◆ **Request**
Switch "Palermo" to "Catania" in the material below and leave everything else unchanged. Begin at the line that has "Manfredi, Giovanni (160, 1477)" and stop after the line that has "unità archivistica (151, 1016)".

— Start of Records supplied —

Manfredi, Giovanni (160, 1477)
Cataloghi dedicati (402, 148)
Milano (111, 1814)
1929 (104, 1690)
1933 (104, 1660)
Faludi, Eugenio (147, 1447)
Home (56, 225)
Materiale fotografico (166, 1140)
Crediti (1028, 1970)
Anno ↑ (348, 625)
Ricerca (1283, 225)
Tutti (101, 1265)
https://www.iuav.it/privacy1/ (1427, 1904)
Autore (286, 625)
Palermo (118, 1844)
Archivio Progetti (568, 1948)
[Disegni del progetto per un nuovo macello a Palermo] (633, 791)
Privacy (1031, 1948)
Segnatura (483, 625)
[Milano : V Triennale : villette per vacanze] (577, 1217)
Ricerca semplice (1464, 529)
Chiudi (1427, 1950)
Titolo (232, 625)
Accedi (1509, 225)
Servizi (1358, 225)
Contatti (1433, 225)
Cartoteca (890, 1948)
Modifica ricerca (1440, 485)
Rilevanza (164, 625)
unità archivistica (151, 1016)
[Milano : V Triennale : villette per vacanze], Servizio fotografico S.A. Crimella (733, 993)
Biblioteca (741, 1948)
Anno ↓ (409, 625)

— End of Records supplied —
— Start of Records supplied —

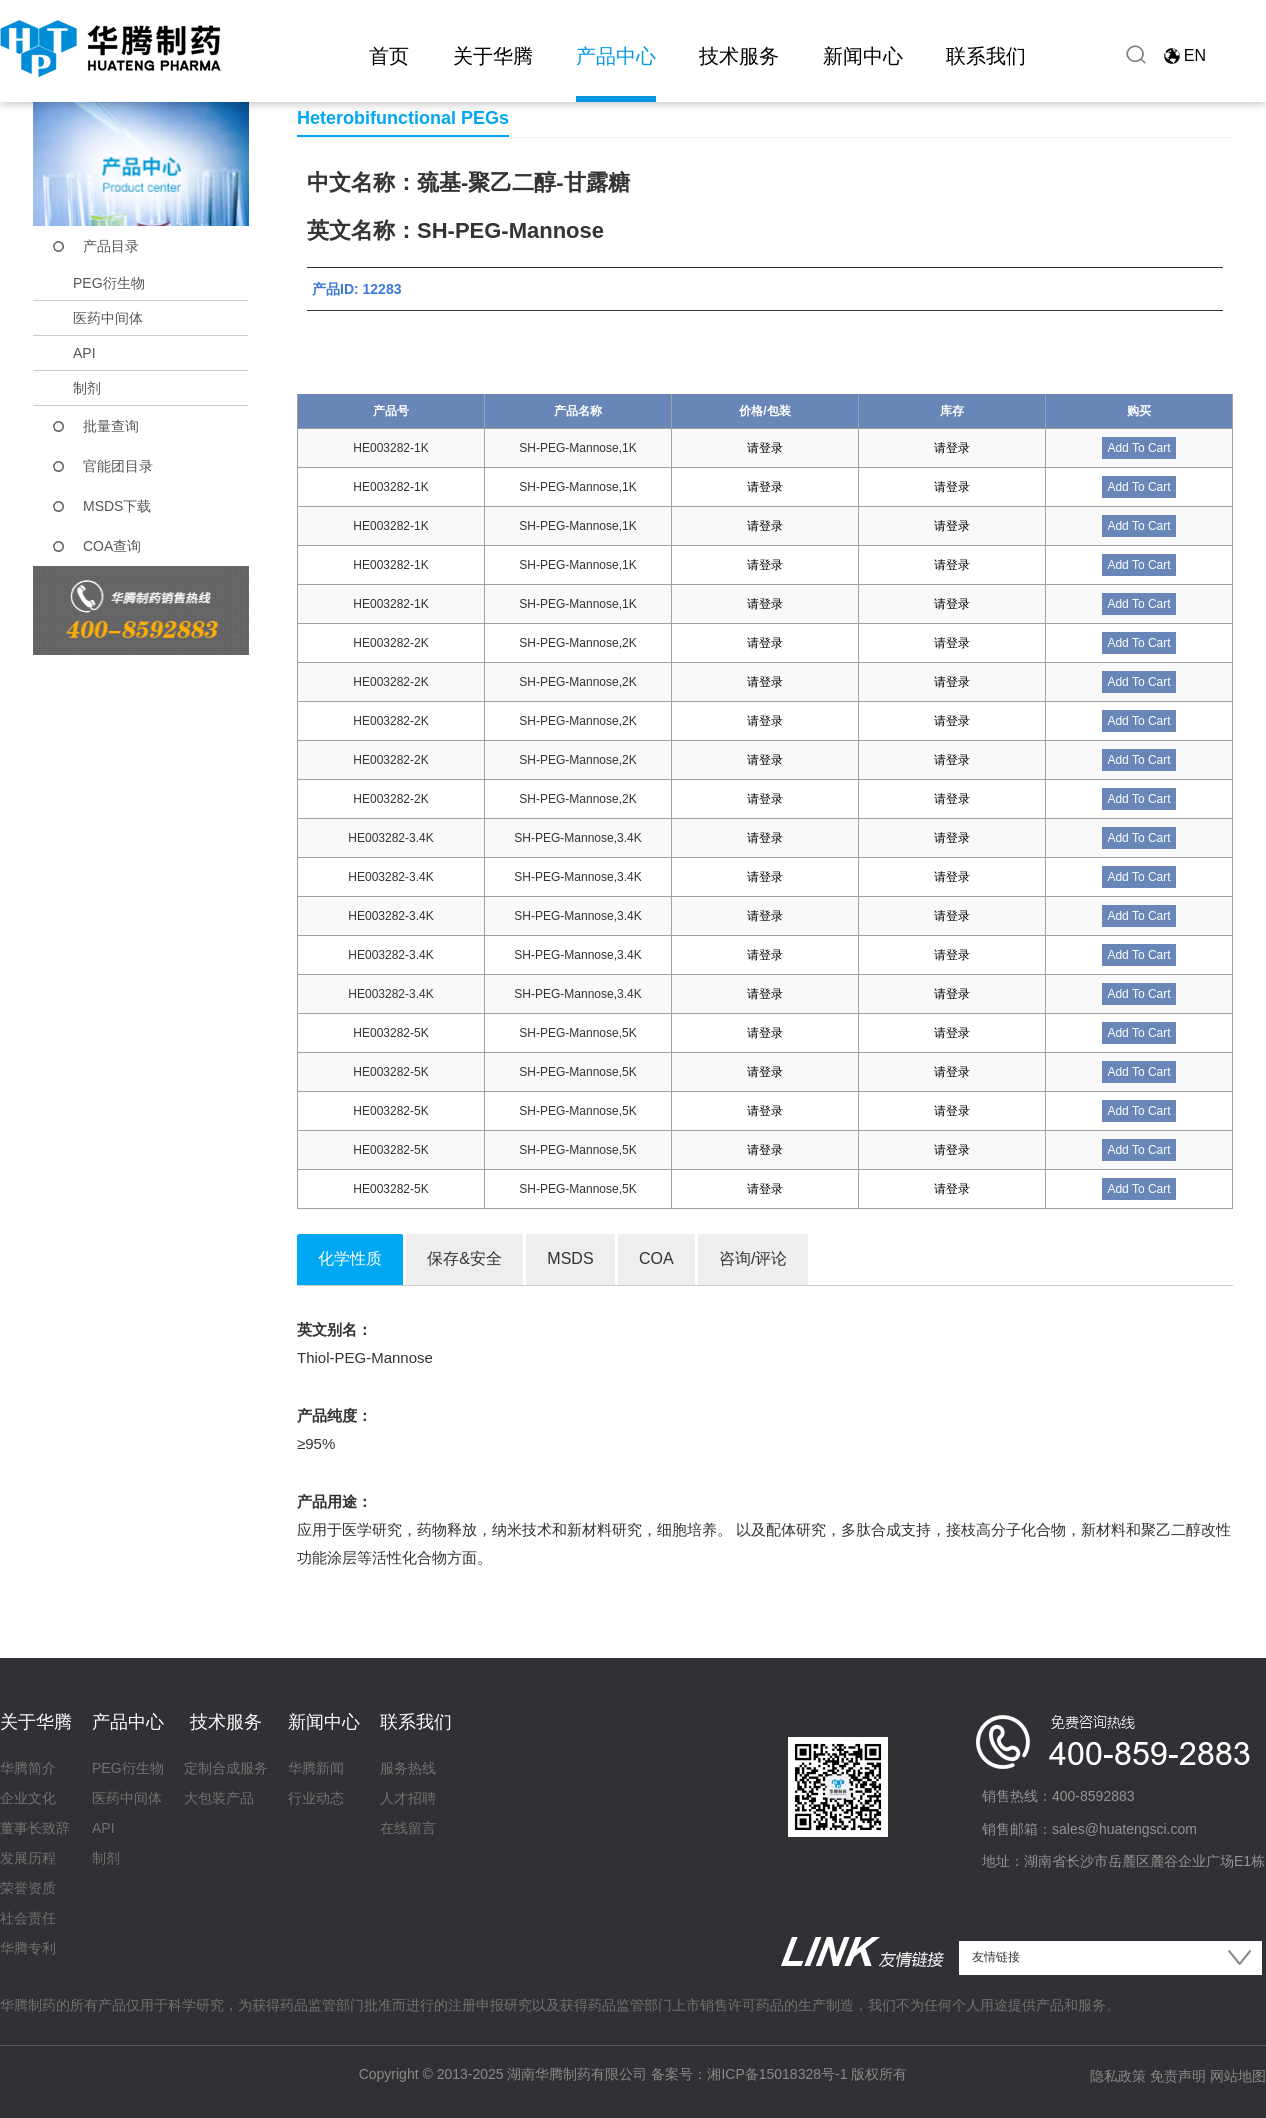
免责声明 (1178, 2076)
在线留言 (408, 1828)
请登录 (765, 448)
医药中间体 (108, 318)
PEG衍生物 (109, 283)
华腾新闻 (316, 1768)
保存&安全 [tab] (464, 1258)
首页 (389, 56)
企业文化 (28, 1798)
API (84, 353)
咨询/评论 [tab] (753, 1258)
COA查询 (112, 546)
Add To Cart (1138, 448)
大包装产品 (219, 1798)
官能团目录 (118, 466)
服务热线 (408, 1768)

— End of Records supplied —
— Start of Records supplied —

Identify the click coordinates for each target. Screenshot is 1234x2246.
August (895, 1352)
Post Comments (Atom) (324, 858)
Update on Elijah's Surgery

— End of Records supplied —

◆ **Task response**
Manfredi, Giovanni (160, 1477)
Cataloghi dedicati (402, 148)
Milano (111, 1814)
1929 (104, 1690)
1933 (104, 1660)
Faludi, Eugenio (147, 1447)
Home (56, 225)
Materiale fotografico (166, 1140)
Crediti (1028, 1970)
Anno ↑ (348, 625)
Ricerca (1283, 225)
Tutti (101, 1265)
https://www.iuav.it/privacy1/ (1427, 1904)
Autore (286, 625)
Catania (118, 1844)
Archivio Progetti (568, 1948)
[Disegni del progetto per un nuovo macello a Catania] (633, 791)
Privacy (1031, 1948)
Segnatura (483, 625)
[Milano : V Triennale : villette per vacanze] (577, 1217)
Ricerca semplice (1464, 529)
Chiudi (1427, 1950)
Titolo (232, 625)
Accedi (1509, 225)
Servizi (1358, 225)
Contatti (1433, 225)
Cartoteca (890, 1948)
Modifica ricerca (1440, 485)
Rilevanza (164, 625)
unità archivistica (151, 1016)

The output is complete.